Lake Benbrook was two feet above capacity on Thursday, which was enough to impact a number of boat ramps, horse trails and parts or all of some parks. Mustang Creek and Rocky Park were completely closed, while parts of North Holiday, South Holiday and Bear Creek were also closed because of high water, according to the corps facility report.

The main thing would be, if there is a park area close to the lake, then your favorite campground is probably not going to be accessible this weekend.

Clay Church, spokesman for the corps Fort Worth district, referring to parks on the area’s corps lakes.

Elsewhere, lakes appeared to be in good shape.

Even though the Brazos River was hard hit during last month’s floods, both Possum Kingdom and Lake Granbury appeared to be ready for the holiday weekend.

“In terms of PK and Granbury, they’re open for business,” said Matt Phillips, government relations manager for the Brazos River Authority. “All parks are open.

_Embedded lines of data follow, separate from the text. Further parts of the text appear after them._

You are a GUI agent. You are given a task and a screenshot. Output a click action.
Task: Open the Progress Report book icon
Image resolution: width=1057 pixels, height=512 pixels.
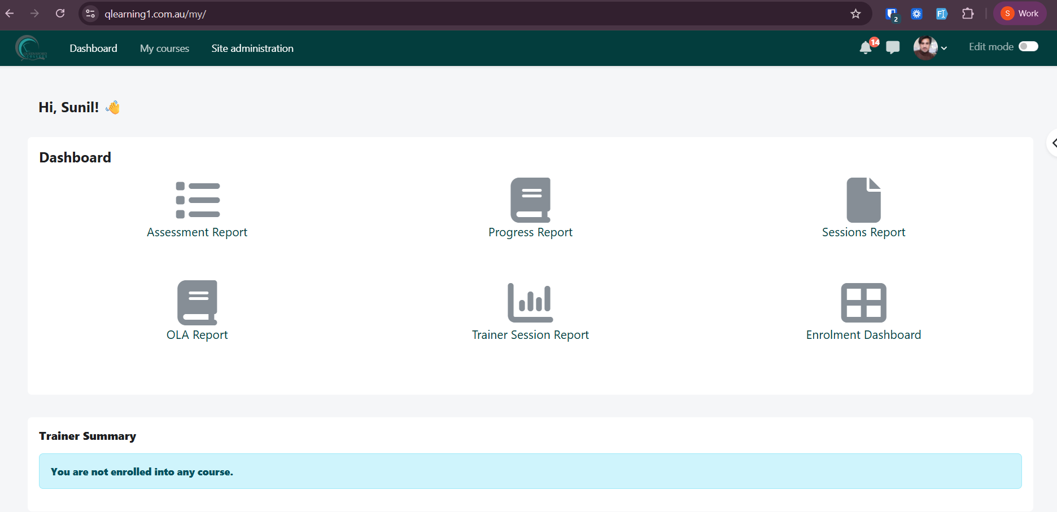click(530, 200)
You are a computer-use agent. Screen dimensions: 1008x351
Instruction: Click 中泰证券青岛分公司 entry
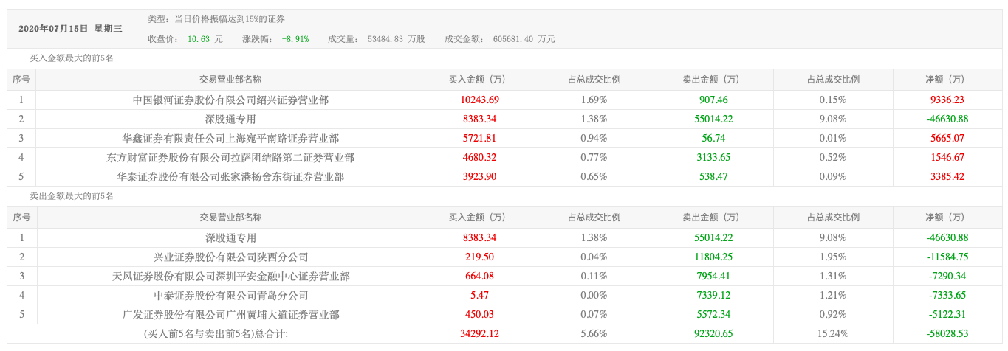pyautogui.click(x=230, y=296)
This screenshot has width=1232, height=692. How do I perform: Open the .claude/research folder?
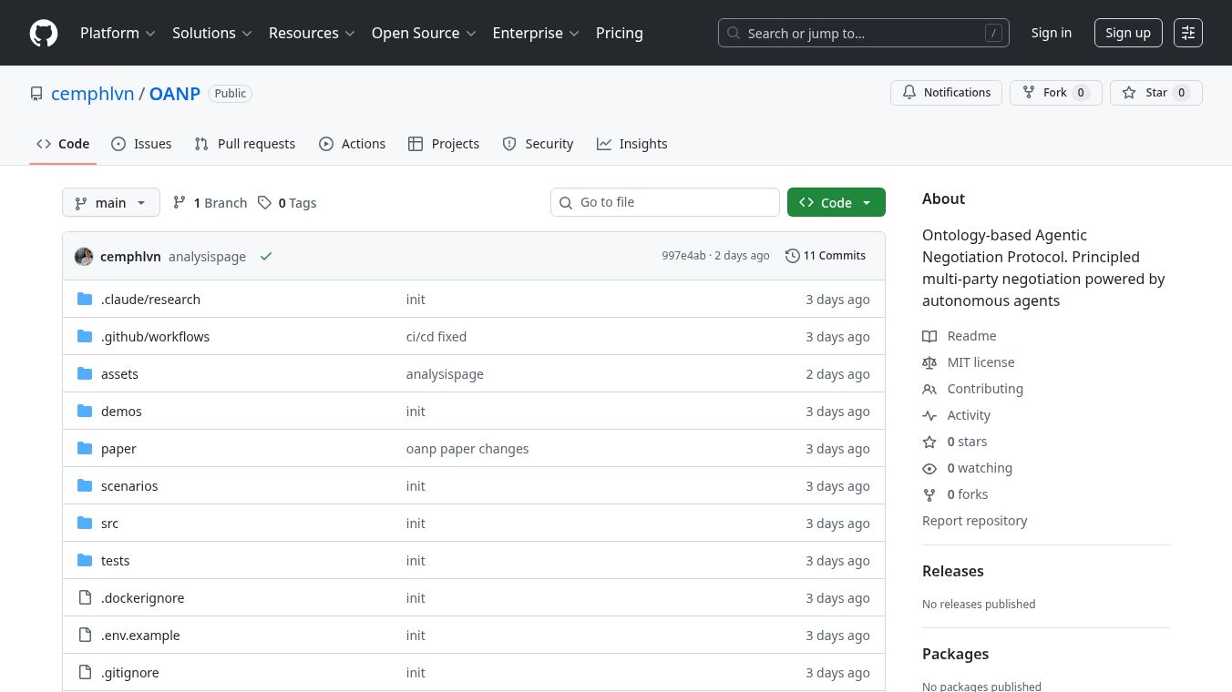coord(150,300)
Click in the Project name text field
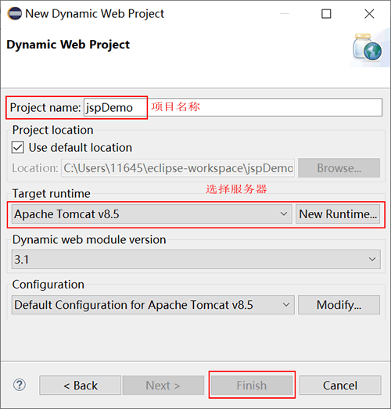 click(233, 107)
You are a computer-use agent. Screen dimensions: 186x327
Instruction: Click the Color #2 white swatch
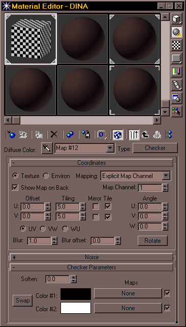pos(76,308)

The only residual issues may be some debris, particularly at Lake Granbury, but we think most of that has been removed.”

‘In amazingly good shape’

Along the West Fork of the Trinity River, Lake Bridgeport, Eagle Mountain Lake and Lake Worth should be in good shape for the holiday weekend after dealing with high water for the last two months.

“We’re in amazingly good shape,” said David Marshall, director of engineering and operations support for the Tarrant Regional Water District.

In terms of PK and Granbury, they’re open for business.

Matt Phillips, Brazos River Authority

At Lake Bridgeport, the 10 cabins at the North Side Marina and Resort on Lake Bridgeport were fully booked for the holiday weekend. And bookings are good through Labor Day.

“People come out here because it’s quiet and peaceful,” said Jeanne Kennedy, co-owner of the marina. “It’s nice family oriented environment. We’re not a a big party lake like some of those around Dallas and Fort Worth.”

The influx of water into Lake Bridgeport had left the reservoir the color of “weak iced tea” but Kennedy they can live with that after years of drought.

One byproduct of the rains ending will be water being pumped to Tarrant County from East Texas. TRWD, which provides raw water to almost all of Tarrant County, will start pumping water again from its two East Texas reservoirs, Richland-Chambers and Cedar Creek next week.

“We’re actually going to start earnestly moving water on July 5,” Marshall said. “Once the flood pools go away, we start pumping.”